I've obviouslly chosen the "work it out for yourselves" method, lol. We also have an indoor-only cat that she does the same thing with inside the house. This particular cat is the neighbor's outdoor cat.

The best thing I can recommend about things being broken is to puppy-proof the house. If things are being broken that the dog and cat can get near, then the house is not dog proof, at least not for the level of activity you now have to deal with. Breakables are pretty to look at but it's time to put them all away or on a higher shelf  Make sure the dog and cat have no access to anything they can break ever.

You mention the dog is chasing the cat at night.. so confine the dog.

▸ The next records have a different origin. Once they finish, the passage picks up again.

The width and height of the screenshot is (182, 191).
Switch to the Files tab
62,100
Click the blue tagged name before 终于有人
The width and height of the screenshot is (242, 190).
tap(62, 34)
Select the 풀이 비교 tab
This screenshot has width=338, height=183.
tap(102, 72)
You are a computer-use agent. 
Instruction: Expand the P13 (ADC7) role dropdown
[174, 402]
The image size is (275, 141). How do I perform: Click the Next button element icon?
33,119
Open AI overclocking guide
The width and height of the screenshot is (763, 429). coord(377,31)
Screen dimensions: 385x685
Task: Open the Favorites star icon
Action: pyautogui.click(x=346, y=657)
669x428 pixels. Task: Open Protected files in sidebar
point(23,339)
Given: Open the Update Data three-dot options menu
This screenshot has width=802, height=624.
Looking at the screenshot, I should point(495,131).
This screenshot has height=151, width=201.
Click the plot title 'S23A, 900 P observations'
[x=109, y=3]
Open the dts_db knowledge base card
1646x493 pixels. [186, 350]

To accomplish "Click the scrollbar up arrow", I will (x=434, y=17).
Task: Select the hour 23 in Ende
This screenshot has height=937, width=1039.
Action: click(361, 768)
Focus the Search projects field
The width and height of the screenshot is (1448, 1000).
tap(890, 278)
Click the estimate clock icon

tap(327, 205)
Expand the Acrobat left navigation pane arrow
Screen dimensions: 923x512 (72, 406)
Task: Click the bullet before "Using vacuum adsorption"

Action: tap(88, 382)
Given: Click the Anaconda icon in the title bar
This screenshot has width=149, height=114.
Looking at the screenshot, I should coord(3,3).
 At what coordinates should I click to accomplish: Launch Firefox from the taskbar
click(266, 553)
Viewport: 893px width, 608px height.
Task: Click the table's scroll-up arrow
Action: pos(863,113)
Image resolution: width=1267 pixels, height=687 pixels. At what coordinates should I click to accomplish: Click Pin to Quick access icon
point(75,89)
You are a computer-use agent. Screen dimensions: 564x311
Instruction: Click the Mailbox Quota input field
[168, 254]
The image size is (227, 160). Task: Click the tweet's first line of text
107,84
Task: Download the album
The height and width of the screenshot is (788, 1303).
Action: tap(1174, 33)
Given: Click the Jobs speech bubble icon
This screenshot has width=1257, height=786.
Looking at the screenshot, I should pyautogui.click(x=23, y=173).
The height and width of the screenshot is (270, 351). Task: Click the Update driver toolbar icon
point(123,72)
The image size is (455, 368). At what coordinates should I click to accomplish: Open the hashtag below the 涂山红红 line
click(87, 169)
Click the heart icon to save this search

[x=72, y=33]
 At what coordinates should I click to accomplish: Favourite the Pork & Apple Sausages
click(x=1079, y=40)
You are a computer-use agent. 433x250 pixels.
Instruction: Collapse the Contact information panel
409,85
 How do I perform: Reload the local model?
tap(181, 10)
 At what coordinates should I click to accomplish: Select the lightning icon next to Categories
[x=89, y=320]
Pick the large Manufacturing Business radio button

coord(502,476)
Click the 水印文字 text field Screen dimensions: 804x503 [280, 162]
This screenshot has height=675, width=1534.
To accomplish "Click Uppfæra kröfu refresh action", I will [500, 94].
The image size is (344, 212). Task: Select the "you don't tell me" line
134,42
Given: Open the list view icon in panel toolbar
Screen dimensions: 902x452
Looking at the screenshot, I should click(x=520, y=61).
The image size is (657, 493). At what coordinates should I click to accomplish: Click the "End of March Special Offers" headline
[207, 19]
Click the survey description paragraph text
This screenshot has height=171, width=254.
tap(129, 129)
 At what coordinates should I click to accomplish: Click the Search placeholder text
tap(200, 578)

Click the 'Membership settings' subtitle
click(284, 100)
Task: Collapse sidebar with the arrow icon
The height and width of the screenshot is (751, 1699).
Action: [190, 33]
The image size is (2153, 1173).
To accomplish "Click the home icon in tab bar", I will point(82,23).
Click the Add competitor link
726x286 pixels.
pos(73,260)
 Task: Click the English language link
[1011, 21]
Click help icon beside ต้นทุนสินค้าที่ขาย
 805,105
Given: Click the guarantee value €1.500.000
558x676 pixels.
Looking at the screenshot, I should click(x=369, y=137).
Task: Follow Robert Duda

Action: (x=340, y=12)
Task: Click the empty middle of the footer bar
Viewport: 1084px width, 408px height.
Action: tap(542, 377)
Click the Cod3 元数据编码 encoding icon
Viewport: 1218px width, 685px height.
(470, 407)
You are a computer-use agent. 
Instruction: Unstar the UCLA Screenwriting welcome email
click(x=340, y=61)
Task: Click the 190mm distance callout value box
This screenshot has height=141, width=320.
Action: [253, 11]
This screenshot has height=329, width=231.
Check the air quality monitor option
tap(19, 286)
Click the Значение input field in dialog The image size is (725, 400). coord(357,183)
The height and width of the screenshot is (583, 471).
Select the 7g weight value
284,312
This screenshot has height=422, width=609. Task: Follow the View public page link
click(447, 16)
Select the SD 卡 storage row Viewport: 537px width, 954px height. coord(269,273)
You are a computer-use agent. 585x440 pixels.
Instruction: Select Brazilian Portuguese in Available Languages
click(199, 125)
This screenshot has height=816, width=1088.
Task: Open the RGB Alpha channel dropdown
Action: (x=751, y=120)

You can crate the dog, or you can just lock the dog and cat in different rooms -- at night our 5 month old Eskie sleeps in our bed, but the door is closed and the cat and his food/litter box are locked OUT of the bedroom. This prevents midnight sparring rounds.

Keep up with the "leave it", and make sure there is never a single time you let go by where you don't tell the dog to leave the cat alone. If you only use "leave it" some of the times, and the rest of the time you let them fight, then the command is essentially worthless. You have to pick one: let them do what they want to do, or never let the dog do this again. You can't go half-and-half. You have to choose and be consistent.

----
Re: the walking. Perhaps work with a treat-reward when the dog gets back into line. Lots of praise when the dog does well. Make sure you praise while the dog is walking nicely even before she does anything wrong. Often we forget to look for opportunities to praise our dogs.. we often just wait until they do something bad, then when they respond to our commands we praise them. But remember to praise along the way while walking nicely as well, even if the dog never steps out of line, to remind the dog that she's a good pup.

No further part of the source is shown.